TASK TO COMPLETE: Scan the entries for lines with the word "agent", then copy those lines.

[Pixel coordinate grounding data]
Segment Open
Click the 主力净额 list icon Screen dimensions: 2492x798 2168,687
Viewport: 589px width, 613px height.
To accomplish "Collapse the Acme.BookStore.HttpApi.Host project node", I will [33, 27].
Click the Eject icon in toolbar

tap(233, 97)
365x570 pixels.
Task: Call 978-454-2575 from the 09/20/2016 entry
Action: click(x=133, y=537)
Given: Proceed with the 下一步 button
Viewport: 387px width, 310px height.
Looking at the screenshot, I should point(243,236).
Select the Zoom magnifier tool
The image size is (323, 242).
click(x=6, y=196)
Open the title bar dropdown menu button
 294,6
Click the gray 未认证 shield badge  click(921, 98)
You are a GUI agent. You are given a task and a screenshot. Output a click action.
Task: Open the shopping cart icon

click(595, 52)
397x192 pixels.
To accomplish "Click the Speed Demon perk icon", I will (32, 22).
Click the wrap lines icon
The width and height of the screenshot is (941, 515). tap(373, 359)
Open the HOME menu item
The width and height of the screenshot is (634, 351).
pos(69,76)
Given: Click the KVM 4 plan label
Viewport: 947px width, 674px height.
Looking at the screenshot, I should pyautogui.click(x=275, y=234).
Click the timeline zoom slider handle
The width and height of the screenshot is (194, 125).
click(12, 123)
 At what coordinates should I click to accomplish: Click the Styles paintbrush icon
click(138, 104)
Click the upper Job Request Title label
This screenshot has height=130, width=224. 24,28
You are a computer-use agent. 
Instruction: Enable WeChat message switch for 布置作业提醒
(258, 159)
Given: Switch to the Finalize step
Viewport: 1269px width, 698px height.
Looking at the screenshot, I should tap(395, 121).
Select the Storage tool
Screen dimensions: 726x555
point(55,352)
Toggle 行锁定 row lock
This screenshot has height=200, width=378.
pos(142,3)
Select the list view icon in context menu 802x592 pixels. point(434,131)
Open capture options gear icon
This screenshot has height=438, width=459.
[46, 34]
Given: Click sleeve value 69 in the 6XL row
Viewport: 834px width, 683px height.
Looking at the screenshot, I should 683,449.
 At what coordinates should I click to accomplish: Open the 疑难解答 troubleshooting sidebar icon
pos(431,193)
Segment Closed
RESULT BELOW:
You are a GUI agent. You are given a task and a screenshot. Output a click action.
You are a computer-use agent. 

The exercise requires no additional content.